One thing that I learned about in this class that has changed the way I approach my work is the levels of edit. Before taking this class, I never really knew how to edit my work and usually I would just look for spelling and grammar mistakes. Now that I have a list of steps to use, though, I feel that I am more prepared to edit my future assignments. This will hopefully help me a lot, as editing can often increase the quality of an assignment by a lot.
This class was very different than the other writing classes. We started learning about what technical writing is in our very first assignments, and it gave me a clear idea what would be expected from us.
I think one of the topics that we have covered in this class that has the most effective impact is the level of edits assignment. Before doing this assignment, I did not have any idea how you can revise your writing with different approaches. Every time I would revise and edit my writings, I was not sure where exactly I should start. The assignment taught me how to effectively revise and edit my writings, and determine the level of editing required to produce a high-quality document.

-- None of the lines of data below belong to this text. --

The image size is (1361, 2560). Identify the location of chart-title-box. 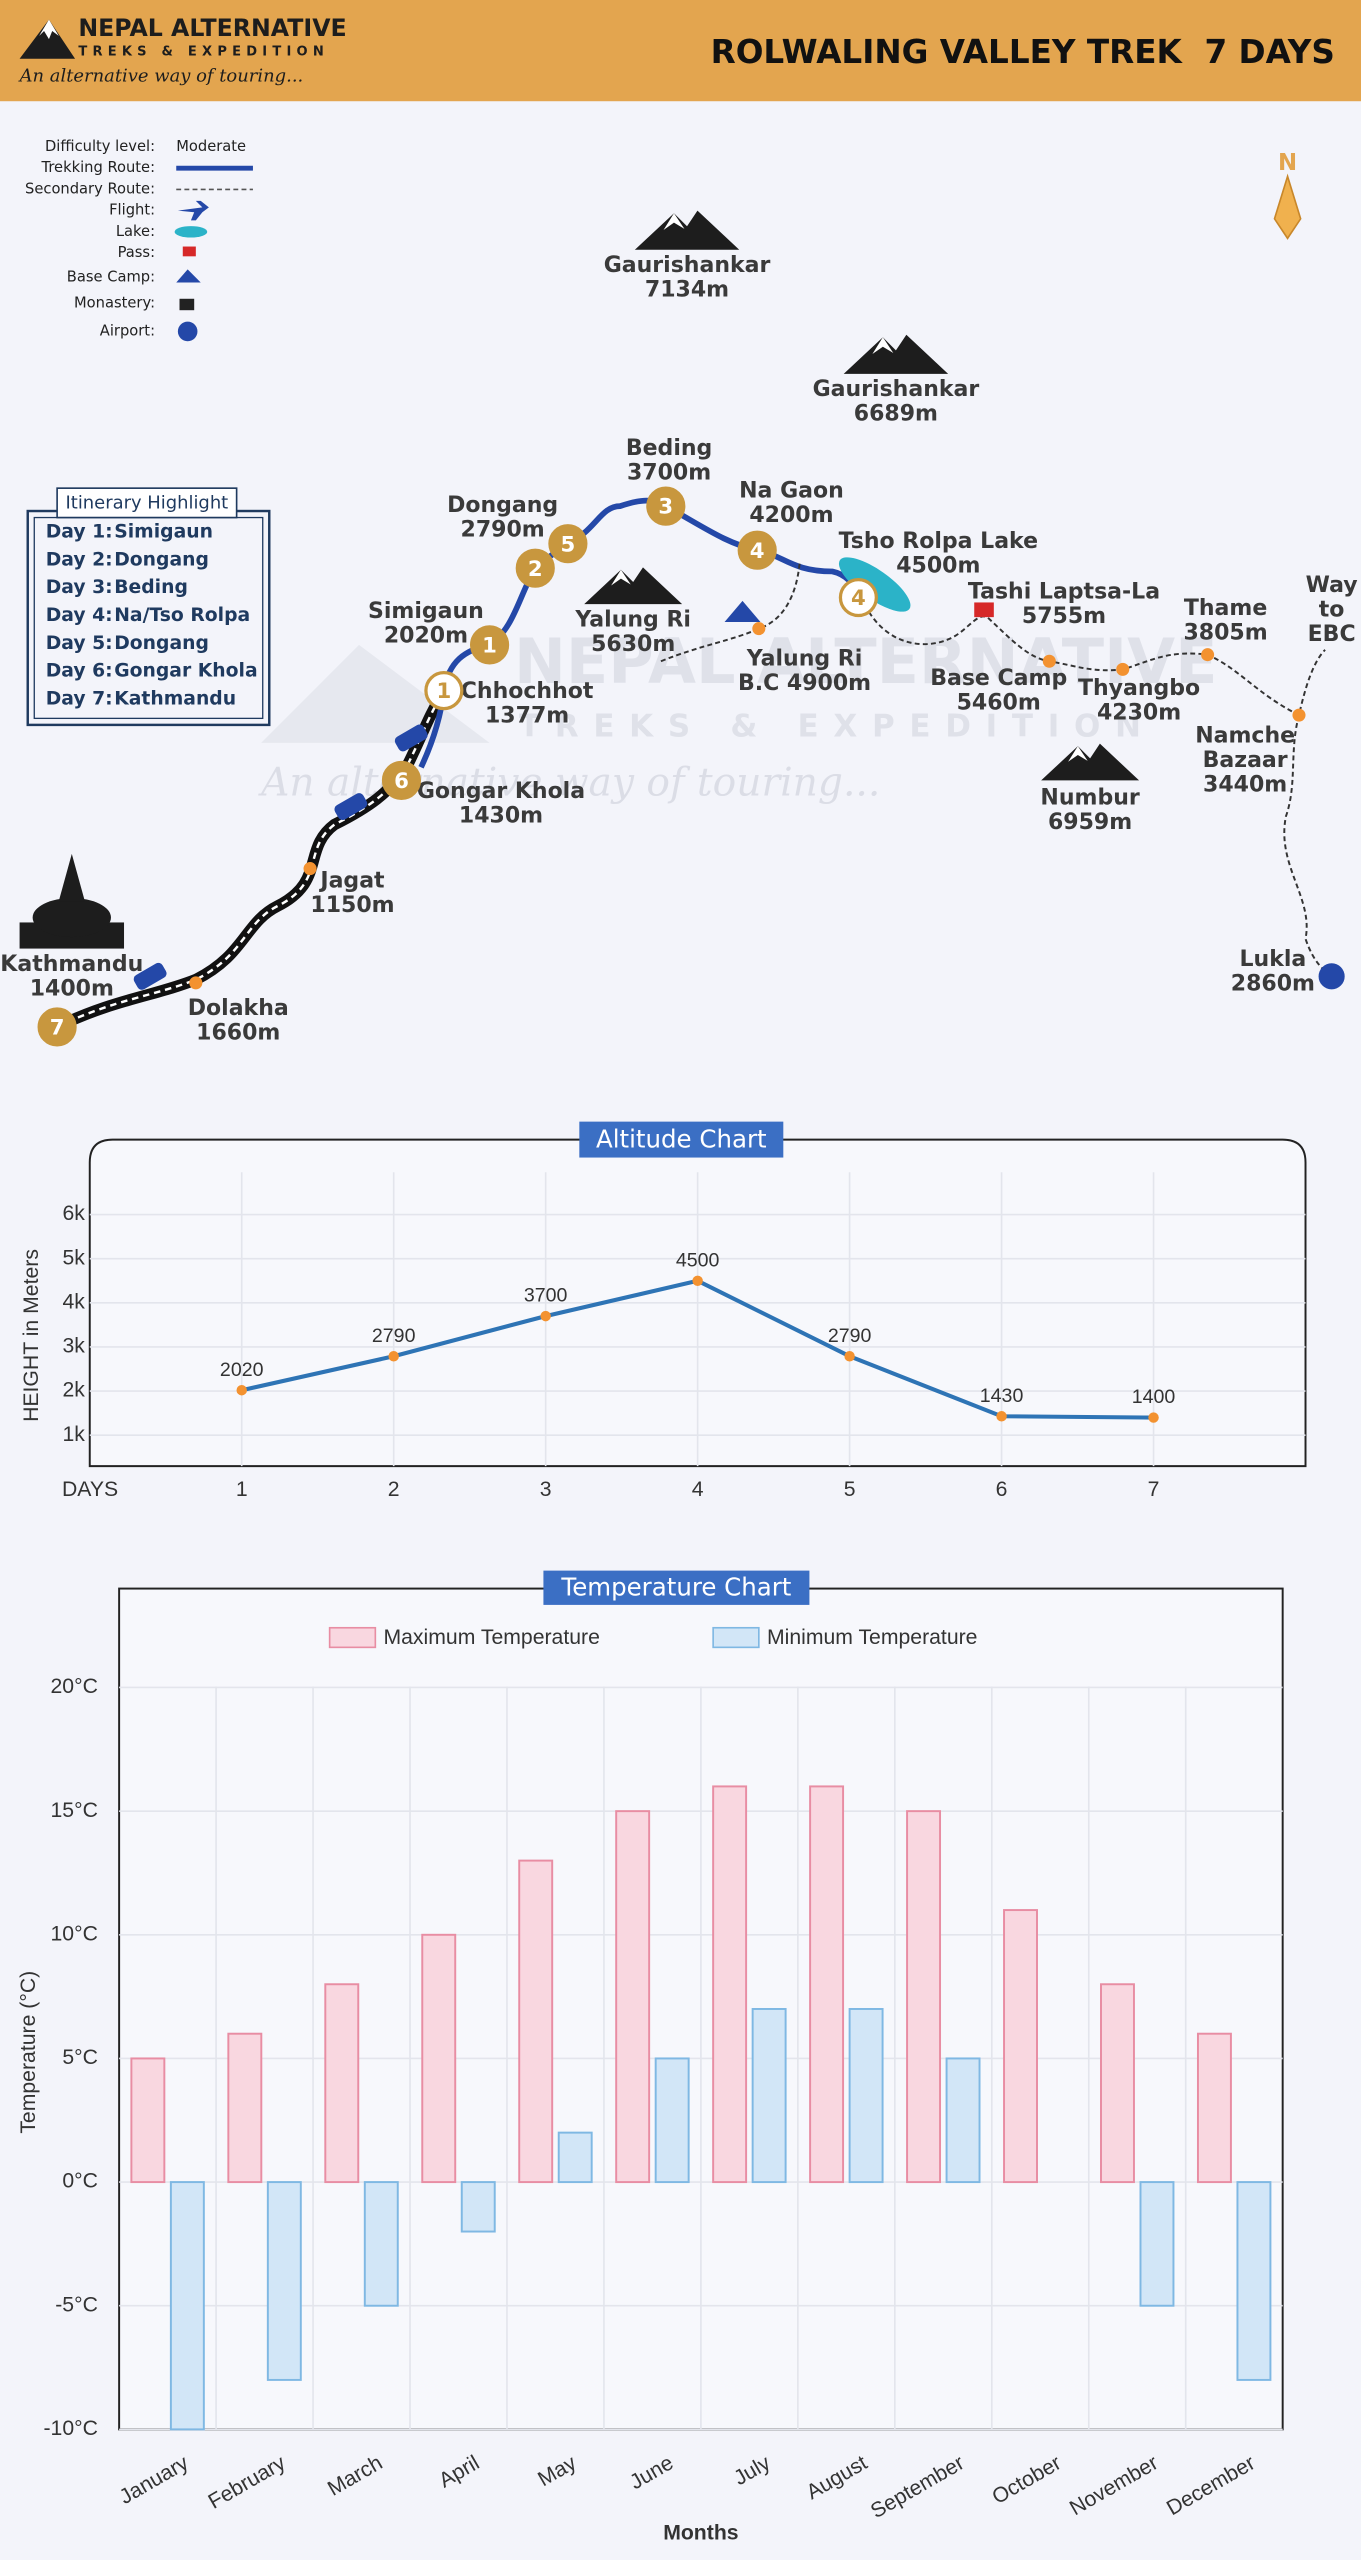
(682, 1140). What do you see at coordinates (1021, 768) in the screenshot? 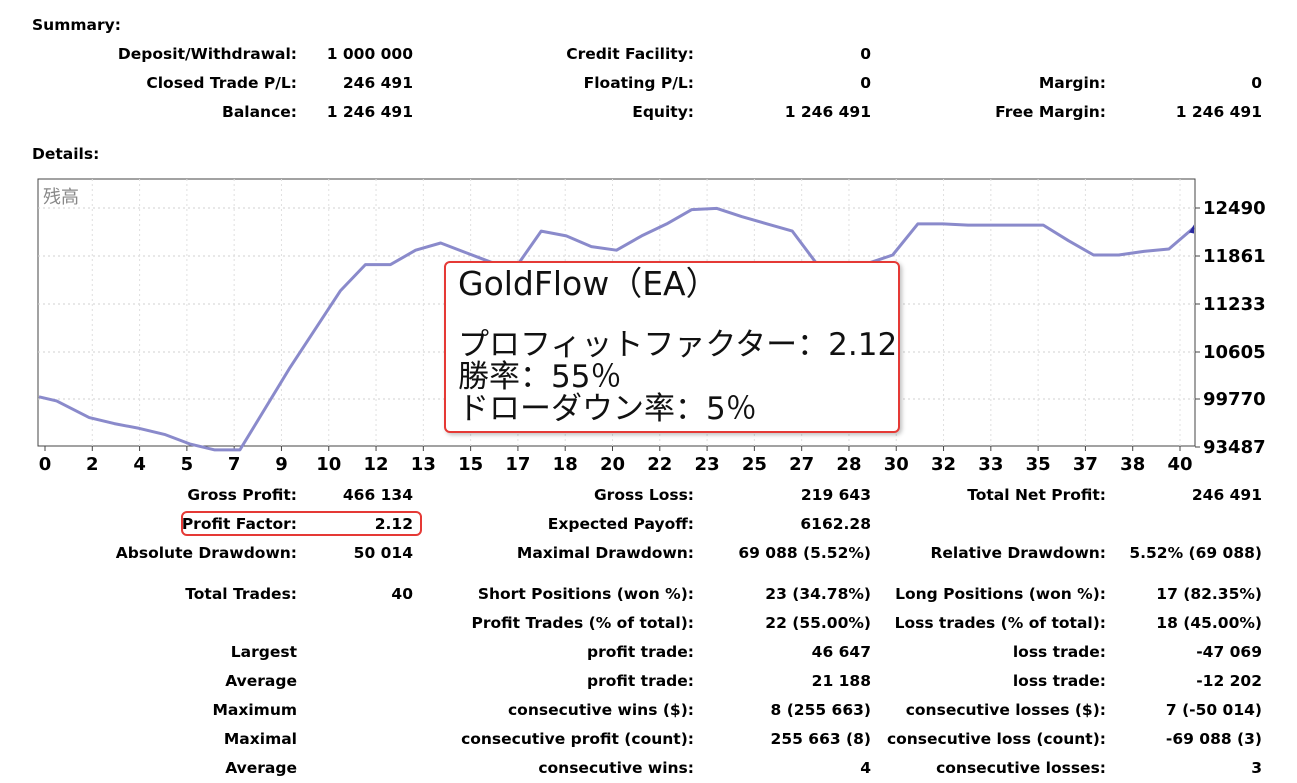
I see `stat-label: consecutive losses:` at bounding box center [1021, 768].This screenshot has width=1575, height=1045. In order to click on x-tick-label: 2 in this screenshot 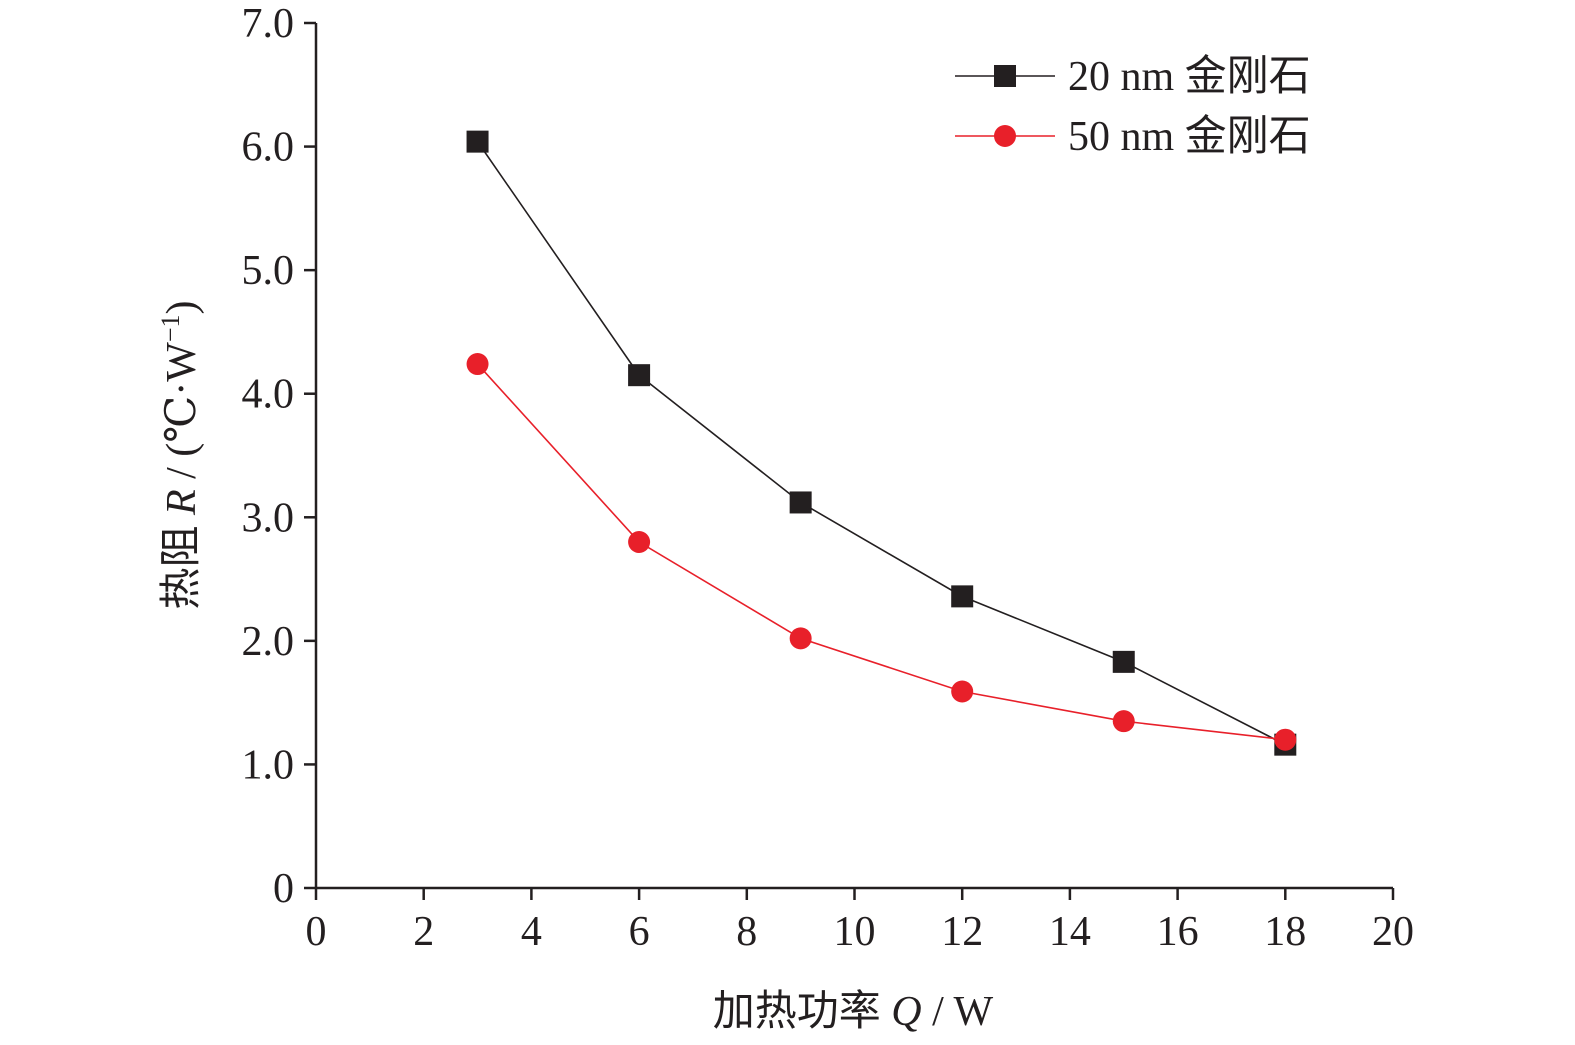, I will do `click(424, 932)`.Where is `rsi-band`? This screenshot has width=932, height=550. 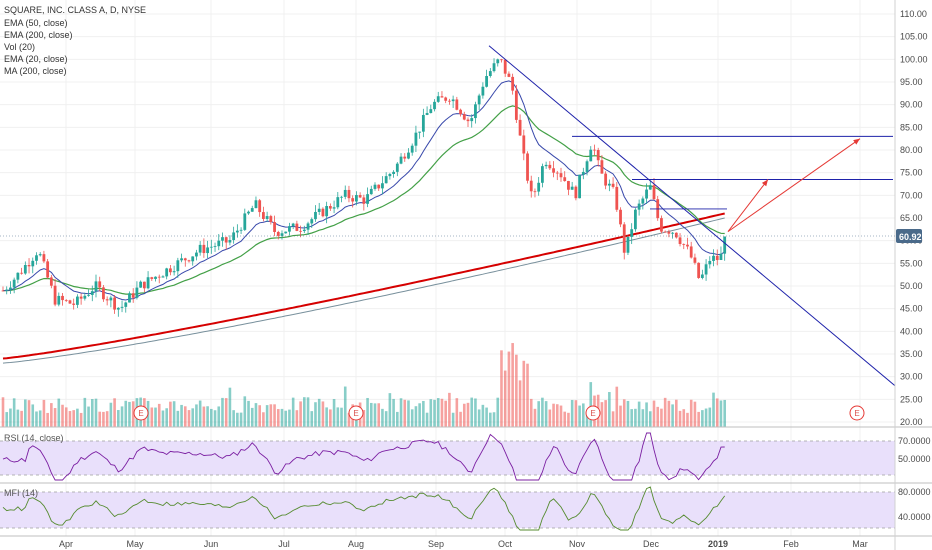
rsi-band is located at coordinates (448, 458).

Since for this assignment I used one of my original document from my last co-op, it helped me to have a better understanding of how different level of edits can help improve a document. Overall this will help me improve quality of my writings in future.
– Zaima Zeniya
One skill this course has taught me is logical mapping. Before taking this course, I was never very good at mapping out my thoughts before attempting to write an assignment. I would usually just write until I got stuck then I would take a break and get back to writing eventually. This usually turned into a very long and drawn out process to write even a two-page assignment. However, whenever I attempted to create an outline of some sort, I would just feel like I was wasting time that could have been spent writing the actual assignment. After this course, I learned how to properly and effectively organize my thoughts before tackling an assignment. This skill will be very helpful in the future as I will likely be asked to write a proposal or memo as I pursue a career in the Civil Engineering field. Now that I know how to properly create an effective outline, my actual writing process has become significantly shorter.